The musician will visit everywhere from Boston, Massachusetts, to Valley Center, California, between October and November. During his month-long road trip, the documentary “Trouble No More” will also premiere at the New York Film Festival. The film reportedly documents Dylan’s “born-again” era and his love of gospel music.
While Dylan can still bring out crowds and draw more attention than most other entertainers, many people have questioned whether the singer has worn out his welcome — a question the laid-back, interview-allergic artist likely doesn’t spend too much time thinking about.
“[T]his tour is maybe Dylan’s cruelest. In the past, no matter how he spun them, or how few lyrics you understood, you could at least depend on hearing Dylan playing his songs … In his Sinatra-tribute era — ‘The Voice’ is a terribly ironic choice considering the state of Dylan’s pipes,” read a Denver Post review of a 2016 Colorado concert Dylan put on.
The New York Daily News published a story last year with the pointed title, “At 75 Years Old, It’s Time for Burnt Out Bob Dylan to Retire.”

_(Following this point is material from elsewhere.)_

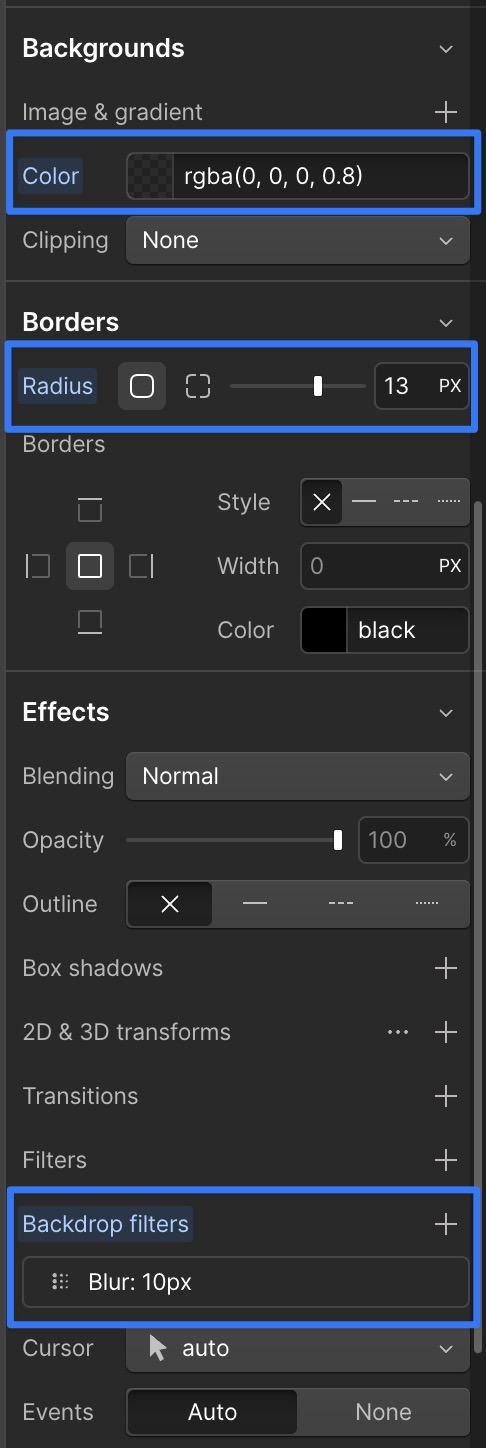Select the all-corners radius icon
The height and width of the screenshot is (1448, 486).
(142, 386)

In a 2010 review of a New Jersey concert by Dylan, The Wall Street Journal asked, “Should Bob Dylan Retire?”
The piece described his voice as “now deteriorated to a laryngitic croak.”
Detractors say Dylan is only hurting his legacy by continuing to play with a deteriorating voice, while supporters say it is the man’s lyrics themselves that have always drawn more praise than his actual singing abilities.
Considering that Dylan has been touring nonstop for years and mostly avoids interviews and the press, one can expect this artist to forget about any notion of “retirement.” He’ll perform on a stage, for better or worse, until the day he dies.
Dylan actually discussed retirement with Ed Bradley in a rare interview on “60 Minutes” back in 2004. The exchange went as follows:
Bradley: … You’re still out here doing these songs, you’re still on tour …
Dylan: I do, but I don’t take it for granted.
Bradley: Why do you still do it — why are you still out here?
Dylan: Well, it goes back to the destiny thing. I made a bargain with it a long time ago and I’m holding up my end.
Bradley: What was your bargain?
Dylan: To get where I am now.
Bradley: Should I ask who you made the bargain with?
Dylan: With the — you know, with the Chief Commander.
Bradley: On this earth?
Dylan: On this earth and in the world we can’t see.
(photo credit, homepage image: Paparazzo Presents; photo credit, article image: Francisco Antunes)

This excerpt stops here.